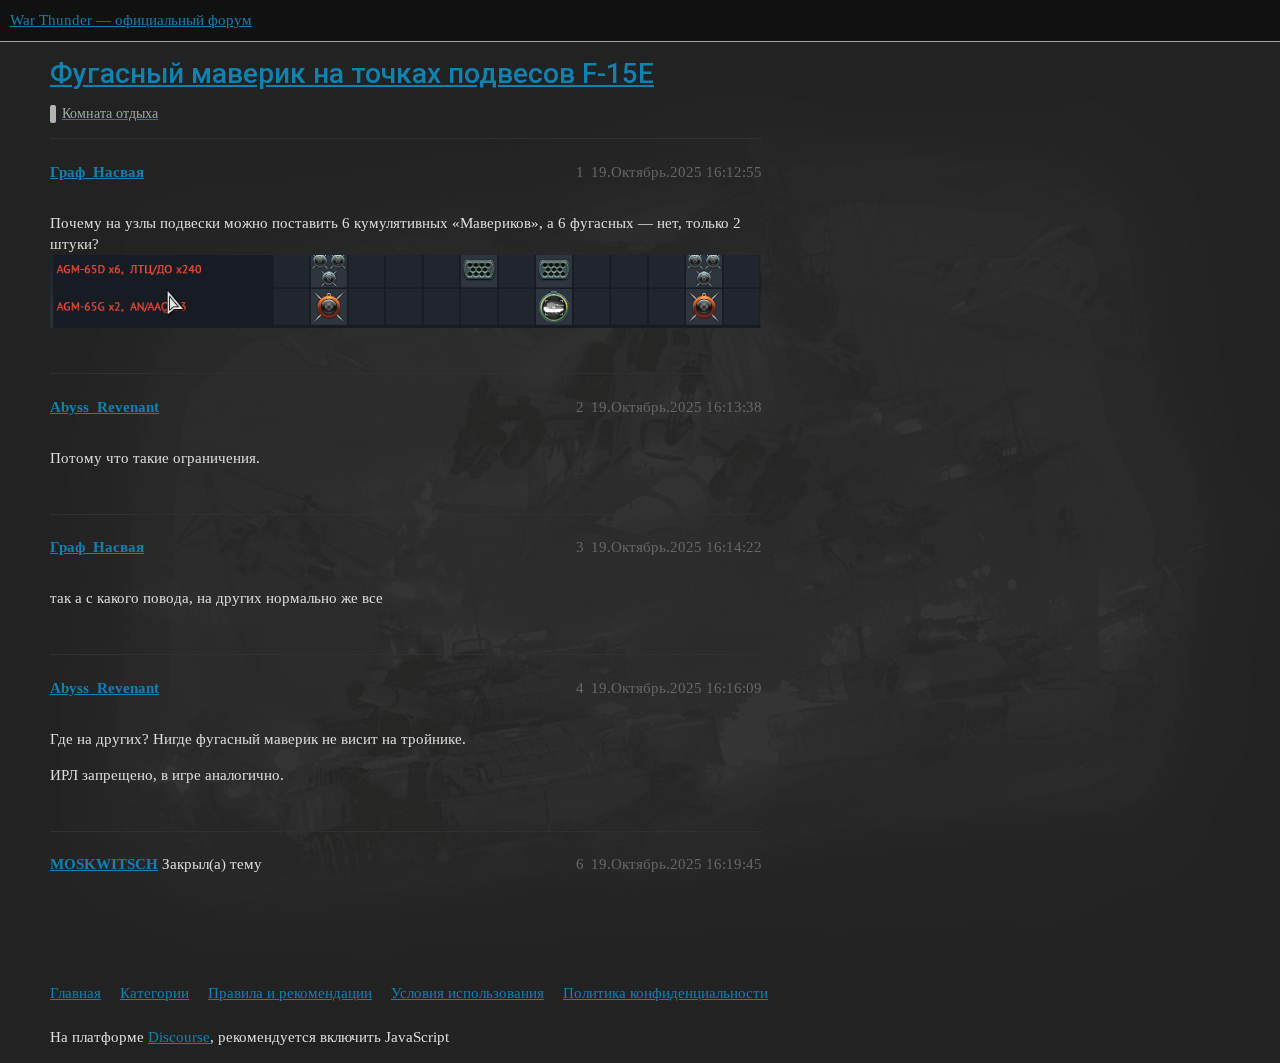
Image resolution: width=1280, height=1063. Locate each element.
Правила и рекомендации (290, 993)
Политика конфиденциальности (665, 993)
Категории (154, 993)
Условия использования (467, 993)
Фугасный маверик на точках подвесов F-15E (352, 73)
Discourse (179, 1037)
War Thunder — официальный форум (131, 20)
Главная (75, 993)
...
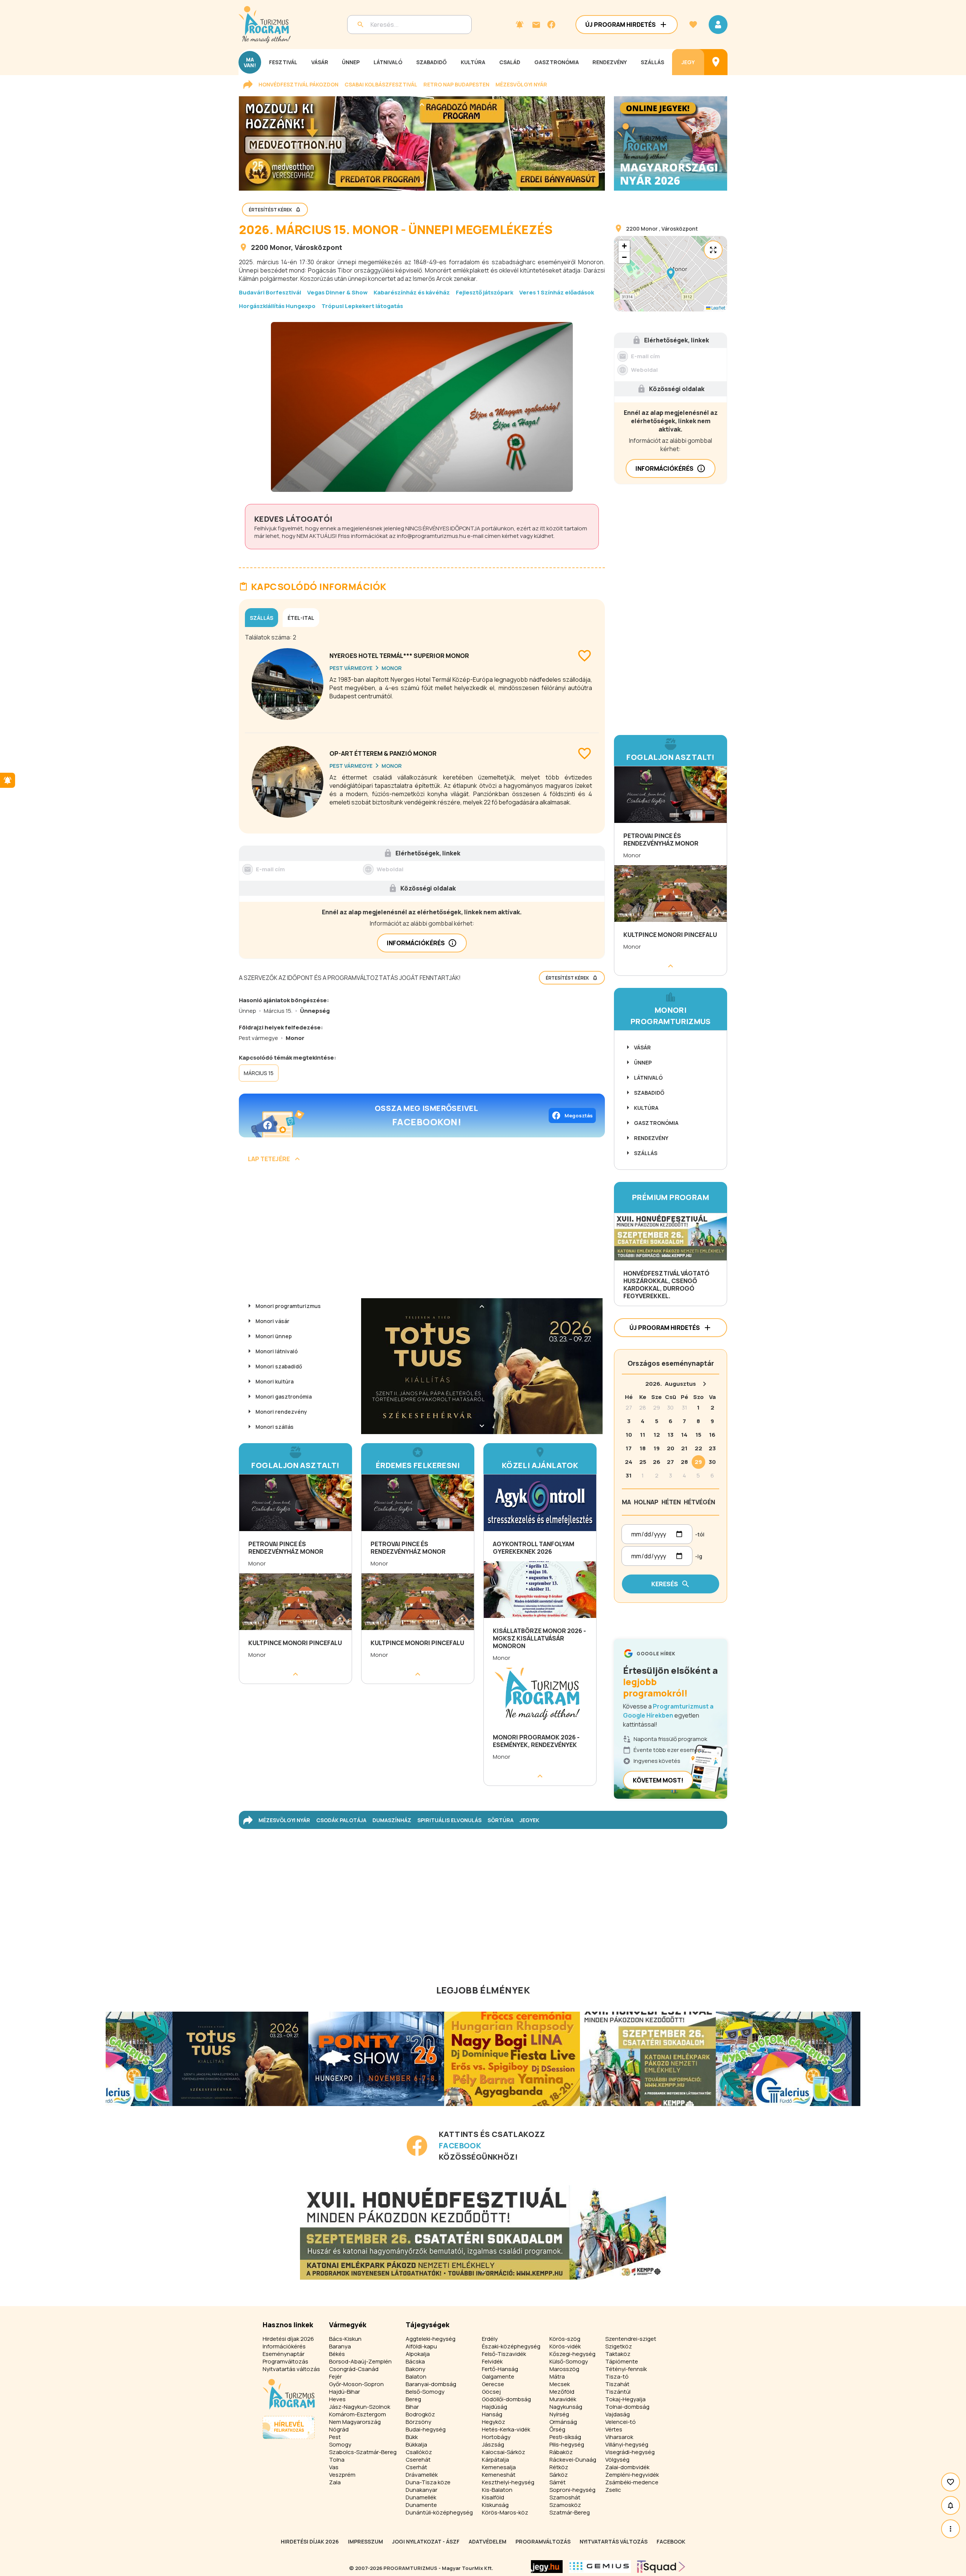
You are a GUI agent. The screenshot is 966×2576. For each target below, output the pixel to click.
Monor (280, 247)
--
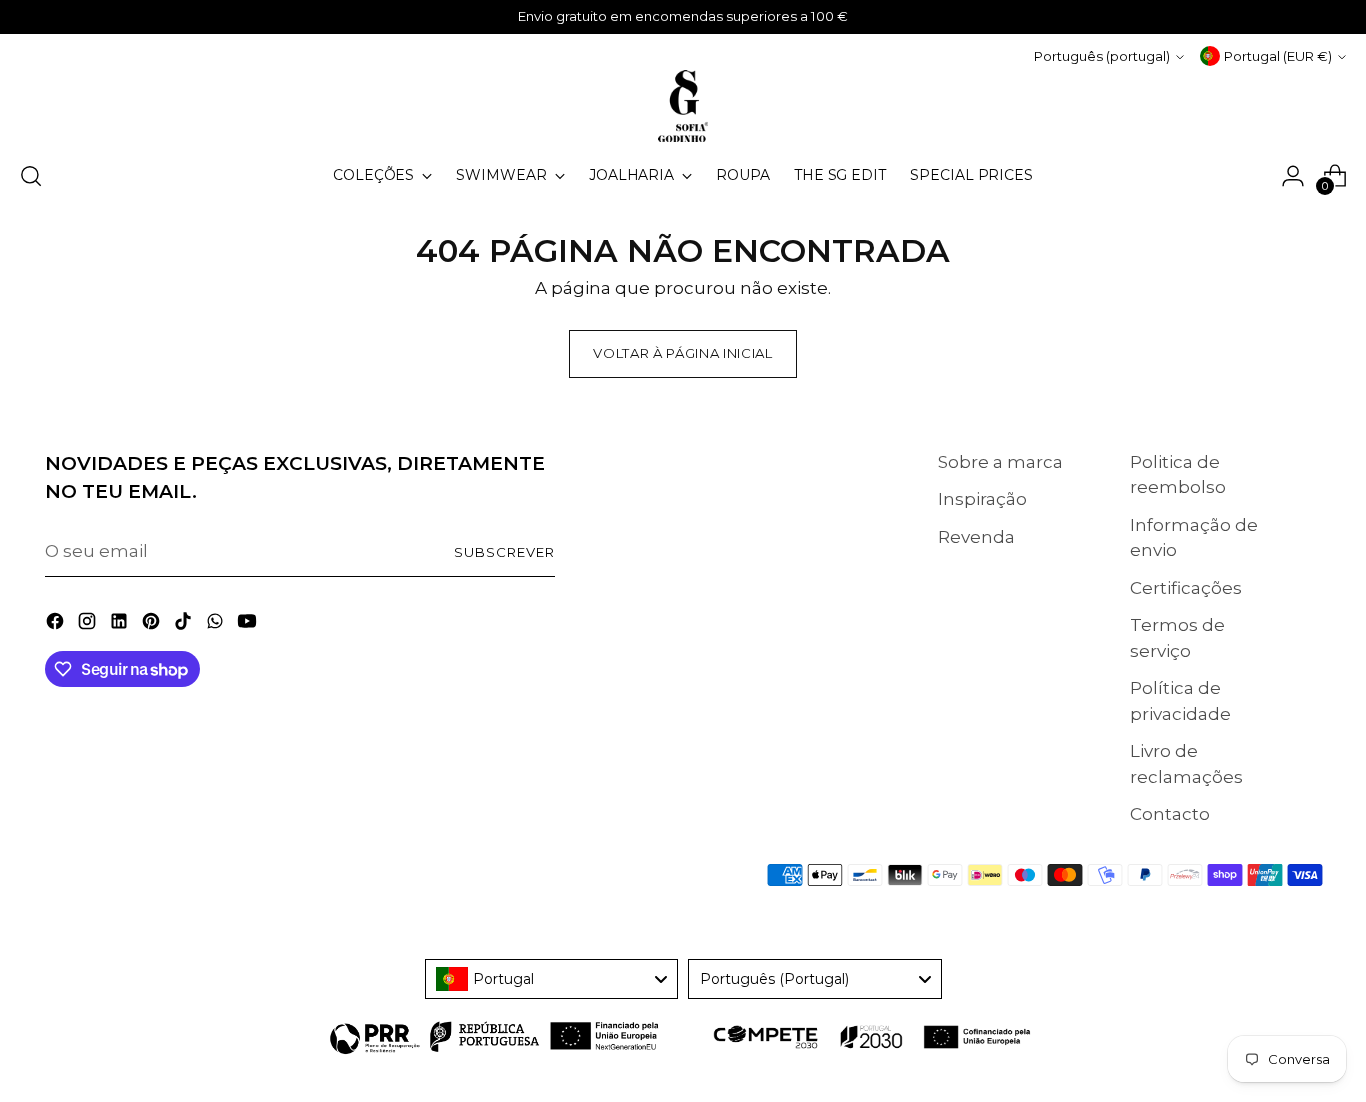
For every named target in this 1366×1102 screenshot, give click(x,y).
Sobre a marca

_REQUIRED WORK_:
Give back the records above exactly, limited to the lines between the one holding "Политика конфиденциальности (665, 993)" and the one holding "Главная (75, 993)", inclusive.

_EXERCISE SOLUTION_:
Политика конфиденциальности (665, 993)
Категории (154, 993)
Условия использования (467, 993)
Фугасный маверик на точках подвесов F-15E (352, 73)
Discourse (179, 1037)
War Thunder — официальный форум (131, 20)
Главная (75, 993)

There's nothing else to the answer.